Bloomberg's Equity and Convertibles Quant Team is responsible for the design and implementation of analytics that support the calibration of equity implied data (forward curves, implied volatilities) and the pricing & risk of equity derivatives ranging from vanilla products and light exotics to the most sophisticated exotics including structured products and Convertible bonds.
These analytics serve the entire suite of Bloomberg products and services, including its terminal with 300,000+ clients, trading system solutions, enterprise risk management, and derivatives valuation services.
What’s the Role?
The Equity and Convertible Quant Team is looking for a derivatives quant experienced in the design and implementation of equity derivatives pricers, implementation of routines for the calibration of implied data, e.g. implied volatility, implied dividends, borrow costs, etc.
We’ll trust you to:
Review existing pricing engines, identify misbehavior (e.g. accuracy of calibration, stability of Greeks, etc…) and be able to investigate them and propose improvements
Assess model fitness for purpose by reviewing quality of P&L explain and be able to identify areas of improvement
Design and implement equity derivative pricers, e.g. PDE pricer for single asset derivatives, volatility derivatives pricers, e.g. variance swaps, volatility swaps, VIX options, …

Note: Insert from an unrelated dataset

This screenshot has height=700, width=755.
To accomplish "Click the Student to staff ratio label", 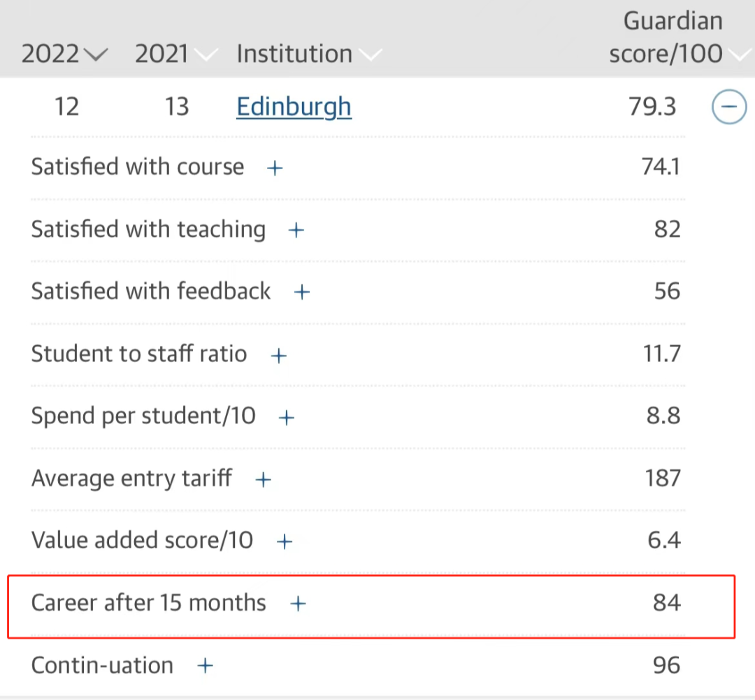I will coord(138,354).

Review existing implied data calibration algorithms and propose & implement improvements
Design & implement more robust & stable alternatives, e.g. explore & propose new parametrisation of the implied volatility, design more appropriate filtering rules for market data quotes input of the calibration, …
Be able to investigate misbehavior in the implied data calibration when they arise
Collaborate with engineering to agree best ways to integrate quant models, e.g. definition of appropriate quant APIs
Collaborate with quant developers to keep up to date with new developments and coordinate their integration within the equity library.

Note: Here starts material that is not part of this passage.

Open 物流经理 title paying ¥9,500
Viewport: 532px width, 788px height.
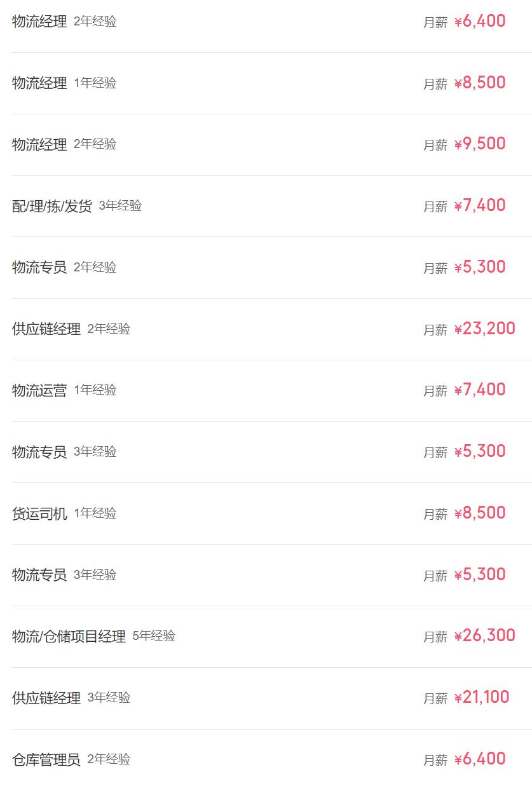tap(39, 144)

Interact with the business & external clients to present tools/findings
You'll need to have:
7+ years of experience*
Valuation modeling: experience in design & implementation of equity derivatives pricers local volatility, hybrid local volatility, local stochastic volatility, or Bergomi models.
Proven working experience with one of the following asset classes: Equities, Commodities, or FX
Implied data: experience in building implied market data e.g. implied dividends, implied volatility and a demonstrated track record of being successful at providing stable and accurate tools.
Proven knowledge of C++
Demonstrated effective communication with both internal and external stakeholders
Experience in Statistics, Kalman filter, Bayesian inference, maximum likelihood
Highly motivated individual who takes initiative and engages with clients, business & management to identify needs and propose/discuss solution
Collaborative mindset who seeks advice from colleagues and internal clients and is able to navigate the organization to identify synergies and leverage the work of others.
*Please note we use years of experience as a guide, but we certainly will consider applications from all candidates who are able to demonstrate the skills necessary for the role.
If this sounds like you:
Apply if you think we’re a good match. We’ll get in touch with you to let you know the next steps, but in the meantime feel free to browse this: http://www.bloomberg.com/professional
Bloomberg is an equal opportunity employer and we value diversity at our company. We do not discriminate on the basis of age, ancestry, color, gender identity or expression, genetic predisposition or carrier status, marital status, national or ethnic origin, race, religion or belief, sex, sexual orientation, sexual and other reproductive health decisions, parental or caring status, physical or mental disability, pregnancy or maternity/parental leave, protected veteran status, status as a victim of domestic violence, or any other classification protected by applicable law.